MaverickRen / PixelLM

PixelLM is an effective and efficient LMM for pixel-level reasoning and understanding. PixelLM is accepted by CVPR 2024.
Apache License 2.0
177 stars 5 forks source link

Inconsistent annotation in MUSE train #6

Open HoYinTam opened 8 months ago

HoYinTam commented 8 months ago

Very grateful to open source such a wonderful work!

When I was training using "multi_reason_seg", I found "gt_mask.shape[0] != pred_mask.shape[0]" in some cases.

For example,

image

There are only 2 categories and 2 masks in the convesarion, "teddy bear" and "log".

image

But there are 2 categories and 3 masks in the annotation, 1 for "teddy bear" and 2 for "log".

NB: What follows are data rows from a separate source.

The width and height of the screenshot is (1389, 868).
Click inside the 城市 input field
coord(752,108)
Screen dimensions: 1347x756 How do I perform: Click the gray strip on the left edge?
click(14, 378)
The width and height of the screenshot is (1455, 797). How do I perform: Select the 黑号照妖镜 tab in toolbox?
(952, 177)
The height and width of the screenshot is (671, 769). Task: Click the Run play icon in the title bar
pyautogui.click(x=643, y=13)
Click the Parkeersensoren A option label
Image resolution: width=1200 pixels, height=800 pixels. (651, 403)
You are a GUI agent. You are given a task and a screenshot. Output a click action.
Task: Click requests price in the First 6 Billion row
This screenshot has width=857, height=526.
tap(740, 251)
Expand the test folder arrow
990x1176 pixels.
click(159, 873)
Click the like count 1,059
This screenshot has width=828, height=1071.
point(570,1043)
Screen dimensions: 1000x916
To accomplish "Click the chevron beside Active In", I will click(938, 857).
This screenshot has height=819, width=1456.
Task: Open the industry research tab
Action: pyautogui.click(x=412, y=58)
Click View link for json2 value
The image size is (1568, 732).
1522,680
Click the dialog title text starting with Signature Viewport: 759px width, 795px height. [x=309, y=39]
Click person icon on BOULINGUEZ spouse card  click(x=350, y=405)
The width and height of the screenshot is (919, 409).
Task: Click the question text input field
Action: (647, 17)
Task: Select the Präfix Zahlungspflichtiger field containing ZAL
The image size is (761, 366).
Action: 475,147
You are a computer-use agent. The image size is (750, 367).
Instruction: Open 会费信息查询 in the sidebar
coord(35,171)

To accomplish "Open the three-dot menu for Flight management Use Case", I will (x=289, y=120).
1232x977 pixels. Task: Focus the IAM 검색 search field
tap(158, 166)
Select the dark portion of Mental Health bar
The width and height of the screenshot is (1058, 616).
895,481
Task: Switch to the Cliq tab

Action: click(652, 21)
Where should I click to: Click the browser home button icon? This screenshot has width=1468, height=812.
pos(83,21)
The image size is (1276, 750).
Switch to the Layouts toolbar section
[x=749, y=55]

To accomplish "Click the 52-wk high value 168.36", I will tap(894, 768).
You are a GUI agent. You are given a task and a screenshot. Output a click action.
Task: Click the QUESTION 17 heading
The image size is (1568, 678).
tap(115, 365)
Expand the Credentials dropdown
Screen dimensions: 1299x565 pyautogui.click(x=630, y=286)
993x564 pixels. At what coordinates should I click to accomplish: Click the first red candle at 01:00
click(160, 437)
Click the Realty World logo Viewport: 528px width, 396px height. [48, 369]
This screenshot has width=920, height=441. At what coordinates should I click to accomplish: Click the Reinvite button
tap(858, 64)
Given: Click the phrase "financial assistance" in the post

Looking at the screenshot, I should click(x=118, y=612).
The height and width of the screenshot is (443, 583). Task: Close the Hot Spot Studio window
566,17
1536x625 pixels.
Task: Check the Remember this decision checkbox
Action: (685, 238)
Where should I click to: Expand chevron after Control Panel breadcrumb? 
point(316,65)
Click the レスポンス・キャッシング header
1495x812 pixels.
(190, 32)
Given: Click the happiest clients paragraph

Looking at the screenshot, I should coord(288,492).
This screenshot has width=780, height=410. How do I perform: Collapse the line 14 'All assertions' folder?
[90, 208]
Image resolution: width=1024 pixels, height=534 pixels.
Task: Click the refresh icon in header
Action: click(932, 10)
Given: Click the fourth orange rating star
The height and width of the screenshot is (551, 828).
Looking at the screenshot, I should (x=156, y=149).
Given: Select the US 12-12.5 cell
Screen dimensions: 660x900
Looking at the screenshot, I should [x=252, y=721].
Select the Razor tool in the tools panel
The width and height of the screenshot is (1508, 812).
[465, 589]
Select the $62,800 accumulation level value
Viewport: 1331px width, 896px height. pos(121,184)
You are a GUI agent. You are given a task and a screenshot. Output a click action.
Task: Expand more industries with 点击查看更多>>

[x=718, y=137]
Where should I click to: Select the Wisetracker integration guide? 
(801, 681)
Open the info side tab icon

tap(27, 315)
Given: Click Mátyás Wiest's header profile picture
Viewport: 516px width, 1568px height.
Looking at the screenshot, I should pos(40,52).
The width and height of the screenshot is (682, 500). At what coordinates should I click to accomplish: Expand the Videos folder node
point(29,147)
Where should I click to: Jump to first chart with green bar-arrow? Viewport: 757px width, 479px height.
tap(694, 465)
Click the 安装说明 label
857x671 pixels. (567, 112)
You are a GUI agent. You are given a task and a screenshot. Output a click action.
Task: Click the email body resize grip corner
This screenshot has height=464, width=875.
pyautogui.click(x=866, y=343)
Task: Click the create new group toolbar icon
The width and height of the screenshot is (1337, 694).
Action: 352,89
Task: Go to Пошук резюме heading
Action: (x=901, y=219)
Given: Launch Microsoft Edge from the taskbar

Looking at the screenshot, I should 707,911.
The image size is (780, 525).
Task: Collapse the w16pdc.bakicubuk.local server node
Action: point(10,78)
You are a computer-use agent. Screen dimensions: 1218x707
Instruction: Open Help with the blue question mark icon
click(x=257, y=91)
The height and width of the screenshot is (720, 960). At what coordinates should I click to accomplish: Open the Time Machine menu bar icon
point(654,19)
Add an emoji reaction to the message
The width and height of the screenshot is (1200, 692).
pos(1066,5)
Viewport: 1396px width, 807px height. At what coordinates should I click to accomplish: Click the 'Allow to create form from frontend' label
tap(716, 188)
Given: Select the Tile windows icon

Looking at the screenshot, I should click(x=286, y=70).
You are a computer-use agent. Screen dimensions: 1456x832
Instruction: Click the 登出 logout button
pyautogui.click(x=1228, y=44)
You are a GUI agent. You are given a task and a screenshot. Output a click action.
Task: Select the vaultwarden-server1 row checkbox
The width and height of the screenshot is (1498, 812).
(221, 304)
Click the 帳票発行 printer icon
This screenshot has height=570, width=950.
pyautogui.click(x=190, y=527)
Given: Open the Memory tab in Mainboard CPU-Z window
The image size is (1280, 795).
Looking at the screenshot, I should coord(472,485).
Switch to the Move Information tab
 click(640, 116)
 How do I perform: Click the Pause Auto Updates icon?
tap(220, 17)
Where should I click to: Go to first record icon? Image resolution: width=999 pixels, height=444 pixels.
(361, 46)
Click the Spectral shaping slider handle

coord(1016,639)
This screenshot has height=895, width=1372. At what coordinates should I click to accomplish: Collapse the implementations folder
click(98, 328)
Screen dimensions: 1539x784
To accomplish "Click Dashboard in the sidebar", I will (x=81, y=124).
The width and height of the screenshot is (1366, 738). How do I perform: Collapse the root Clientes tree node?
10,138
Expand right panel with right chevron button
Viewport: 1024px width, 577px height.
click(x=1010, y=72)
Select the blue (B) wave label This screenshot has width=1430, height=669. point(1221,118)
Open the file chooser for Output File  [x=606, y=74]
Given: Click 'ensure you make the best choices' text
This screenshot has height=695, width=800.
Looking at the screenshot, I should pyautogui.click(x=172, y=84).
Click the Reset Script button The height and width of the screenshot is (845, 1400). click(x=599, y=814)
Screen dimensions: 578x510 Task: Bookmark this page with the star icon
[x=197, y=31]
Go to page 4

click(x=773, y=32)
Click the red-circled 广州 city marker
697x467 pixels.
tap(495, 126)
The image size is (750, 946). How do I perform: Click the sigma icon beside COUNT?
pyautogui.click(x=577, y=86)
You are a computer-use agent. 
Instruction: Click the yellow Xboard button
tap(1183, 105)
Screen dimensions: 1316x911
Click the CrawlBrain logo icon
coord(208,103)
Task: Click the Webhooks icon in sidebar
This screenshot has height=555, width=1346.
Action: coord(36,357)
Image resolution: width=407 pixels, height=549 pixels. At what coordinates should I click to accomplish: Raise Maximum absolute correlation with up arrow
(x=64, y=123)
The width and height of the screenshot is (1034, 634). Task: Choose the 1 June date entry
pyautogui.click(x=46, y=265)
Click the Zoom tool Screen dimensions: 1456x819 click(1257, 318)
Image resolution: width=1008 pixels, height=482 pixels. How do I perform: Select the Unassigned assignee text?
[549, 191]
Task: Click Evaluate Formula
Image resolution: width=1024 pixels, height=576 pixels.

Therefore, "gt_mask.shape[0] != pred_mask.shape[0]". I had to comment out https://github.com/MaverickRen/PixelLM/blob/main/model/PixelLM.py#L586 to make things work.

Is there any fix for this situation? Or is there any update plan for the MUSE dataset?

Thanks in advance

MaverickRen commented 8 months ago

I'm sorry, I will find out the bugs in this version of the published data as soon as possible

jdg900 commented 7 months ago

I'm sorry, I will find out the bugs in this version of the published data as soon as possible

Did you upload the updated version of the data?

MaverickRen commented 7 months ago

Sorry, I figure out what the problem is. There's a very small number of question-answer pairs where the text content doesn't align with the number of answer labels. I fix this issue in the data loading code.

GaoXiaoshan commented 4 months ago

Have you solved the problem? I met this problem even with the updated code.